Dystrophin gene editing by CRISPR/Cas9 system in human skeletal muscle cell line (HSkMC).

OBJECTIVES

Duchene muscular dystrophy (DMD) is a progressive neuromuscular disease caused by mutations in the gene, resulting in the absence of dystrophin expression leading to membrane fragility and myofibril necrosis in the muscle cells. Because of progressive weakness in the skeletal and cardiac muscles, premature death is inevitable. There is no curative treatment available for DMD. In recent years, advances in genetic engineering tools have made it possible to manipulate gene sequences and accurately modify disease-causing mutations. CRISPR/Cas9 technology is a promising tool for gene editing because of its ability to induce double-strand breaks in the DNA.

MATERIALS AND METHODS

In this study for the exon-skipping approach, we designed a new pair of guide RNAs (gRNA) to induce large deletion of exons 48 to 53 in the gene in the human skeletal muscle cell line (HSkMC), in order to correct the frame of the gene.

RESULTS

Data showed successful editing of gene by deletion of exons 48 to 53 and correction of the reading frame in edited cells.
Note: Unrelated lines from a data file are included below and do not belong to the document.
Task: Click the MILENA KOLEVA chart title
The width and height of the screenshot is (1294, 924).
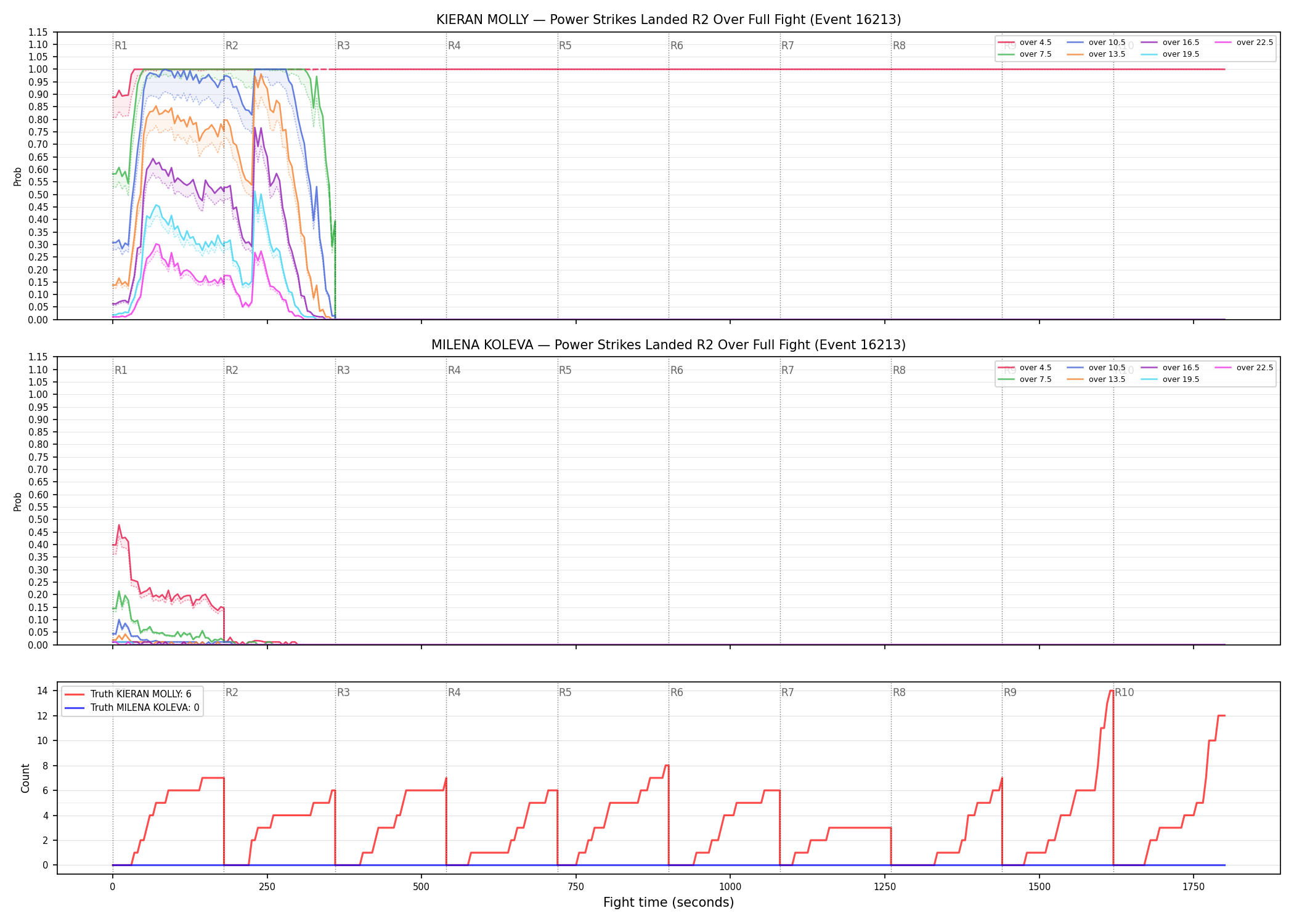Action: [669, 345]
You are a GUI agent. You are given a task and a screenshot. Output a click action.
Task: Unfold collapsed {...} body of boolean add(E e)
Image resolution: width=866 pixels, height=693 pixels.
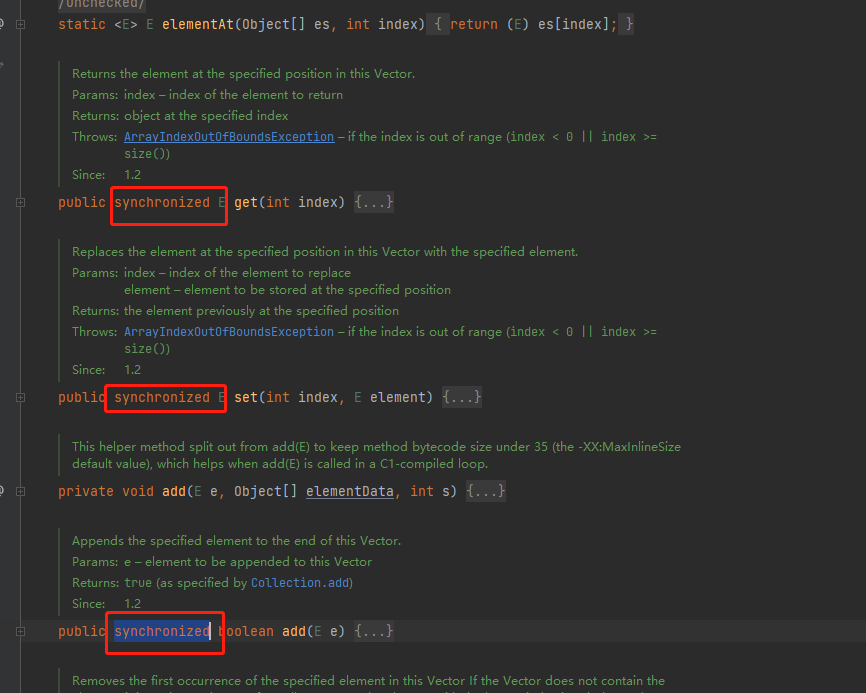(x=374, y=632)
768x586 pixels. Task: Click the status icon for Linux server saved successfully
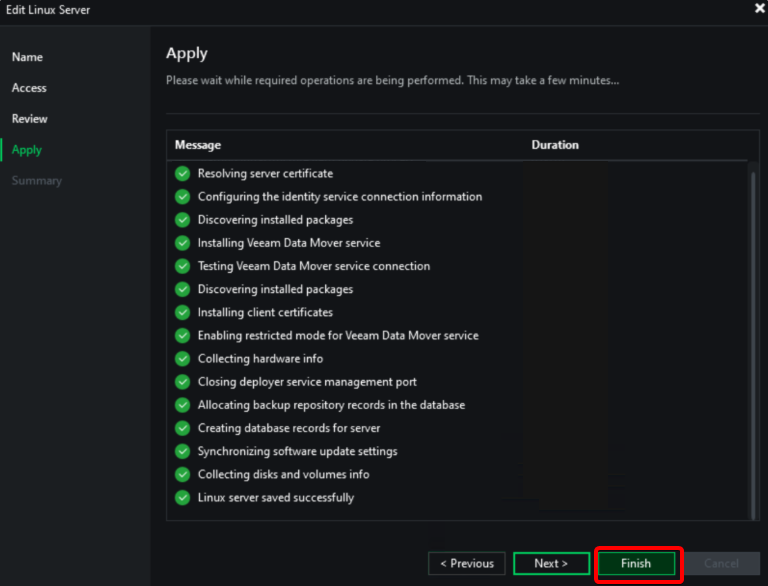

Despite a large deletion in the edited gene, the data of real-time PCR, immune florescent staining demonstrated successful expression of truncated dystrophin in edited cells.

CONCLUSION

This study demonstrated that the removal of exons 48-53 by the CRISPR / Cas9 system did not alter the expression of the gene due to the preservation of the reading frame of the gene.